As with the most recent previous iteration of the bill, which the Senate has just voted on this weekend, it appears that tax credits will remain in place for energy storage facilities. BloombergNEF analyst Isshu Kikuma had told Energy-Storage.news previously that the removal of ITCs would lead to “plummeting” installation rates in the US across the various clean energy technologies.

However, rules on material assistance from foreign entities of concern (FEOC) look set to be put in place across the board. Energy storage is the clean energy sector most dependent on importing materials and components from China, while rules pertaining to energy storage projects that benefit from assistance from prohibited foreign entities are particularly strict.     

Abigail Ross Hopper, president and CEO of the Solar Energy Industries Association (SEIA), noted in a LinkedIn post that the FEOC material assistance rules for 45Y and 48E tax credits would be applied retroactively to projects that began construction after 17 June this year.

Not only will the FEOC rules drastically limit the ability of developers to avail of tax credits for the very limited time left available, the draft also introduces a new excise tax on any projects that began construction after 16 June and use a certain threshold of FEOC materials.

As Hopper wrote on LinkedIn, the level of tax will equal half of the “facility’s manufactured product cost, multiplied by the amount of percentage points by which the non-FEOC content threshold exceeds the amount of FEOC content in the facility.”

‘If this bill passes, Americans will pay the price’

There is no limit to the number of revisions allowed on the legislation before it passes, leading some commentators to hope that Republican Senators who have publicly expressed concerns about the cuts to renewable energy policy support will take some form of action.

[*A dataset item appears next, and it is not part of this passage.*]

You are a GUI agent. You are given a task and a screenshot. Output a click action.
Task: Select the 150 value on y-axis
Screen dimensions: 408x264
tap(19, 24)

“This reconciliation bill proposal isn’t just misguided — it’s a direct attack on American energy, American workers, and American consumers. It guts the very industries that are lowering electricity bills, revitalising US manufacturing, and building more new power capacity than every other energy technology combined,” Hopper said in an official SEIA statement.

“Make no mistake: if this bill passes, Americans will pay the price — literally. Power bills will rise. Factory jobs will vanish. Families will be forced to spend more just to keep the lights on and their homes cool. All while we become more dependent on foreign energy and more vulnerable to blackouts.”

The American Clean Power Association (ACP), which represents companies in industries including solar PV, wind and energy storage, sounded a similar tone in a statement from CEO Jason Grumet.

“With no warning, the Senate has proposed new language that would increase taxes on domestic energy production,” Grumet said after the draft was published on Friday night.

“In what can only be described as ‘midnight dumping,’ the Senate has proposed a punitive tax hike targeting the fastest-growing sectors of our energy industry. It is astounding that the Senate would intentionally raise prices on consumers rather than encouraging economic growth and addressing the affordability crisis facing American households,” Grumet said.

“These new taxes will strand hundreds of billions of dollars in current investments, threaten energy security, undermine growth in domestic manufacturing and land hardest on rural communities who would have been the greatest beneficiaries of clean energy investment.”

The ACP CEO urged Senate leadership to drop the tax hikes and “take the time to responsibly analyse the impacts of this new tax regime on American businesses and communities,” although it appears Republican Senators are eager to meet a 4 July deadline set by President Trump.